Qu'est-ce qu'un événement hybride apporte en termes de résilience ?

Un événement hybride bien conçu permet à une organisation de continuer à tenir ses réunions stratégiques, congrès ou town halls même si les déplacements sont restreints. Il garantit une expérience équivalente aux participants présents et distants, intègre des outils d'interaction en temps réel (Q&A, sondages), et produit du contenu réutilisable. Pour les organisations à dimension internationale, c'est la différence entre un événement annulé et un événement qui se tient malgré la crise.


Quelle est la différence entre un plan de continuité informatique et un plan de continuité de la communication ?

Un plan de continuité informatique garantit que vos systèmes restent opérationnels. Un plan de continuité de la communication garantit que vos messages atteignent vos publics avec la bonne qualité, au bon moment, via les bons canaux.
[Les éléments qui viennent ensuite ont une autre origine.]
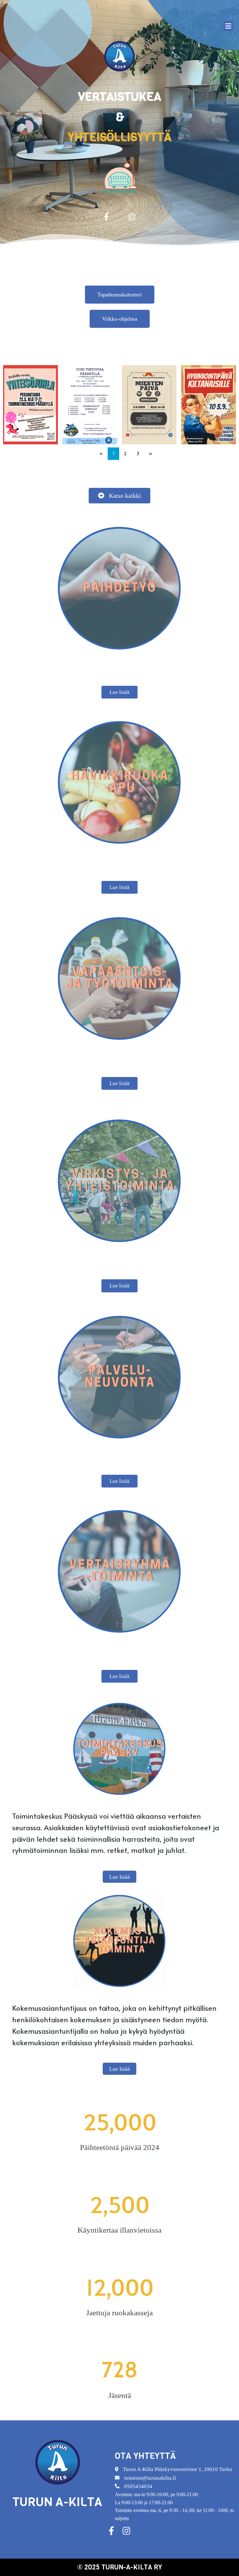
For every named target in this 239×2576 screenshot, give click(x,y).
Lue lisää (119, 692)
Les deux sont nécessaires mais distincts. Beaucoup d'organisations ont le premier et négligent le second, ce qui les laisse avec des outils fonctionnels mais sans capacité réelle de prise de parole structurée en situation de crise.


Comment tester son dispositif de communication de crise avant qu'une crise survienne ?

Organisez des exercices sur des scénarios concrets : interdiction de déplacement soudaine, vague de contagion avec télétravail imposé, question de presse en direct sur un sujet sensible. Mesurez le temps de réaction réel, la qualité technique de vos diffusions et la cohérence des messages entre porte-paroles. Identifiez les points de friction avant qu'ils apparaissent sous pression. Un exercice annuel de 90 minutes vaut mieux qu'un plan de 40 pages jamais lu.


Quand une organisation devrait-elle adopter le format hybride comme standard ?

Dès qu'elle organise des événements réguliers avec des participants internationaux, des congrès sectoriels, des assemblées générales ou des formations multi-sites. Le format hybride n'est pas réservé aux crises : c'est un modèle de communication plus résilient, plus accessible et plus économique en termes d'empreinte carbone. L'adopter en période normale, c'est être prêt à l'utiliser sans friction le jour où les circonstances l'imposent.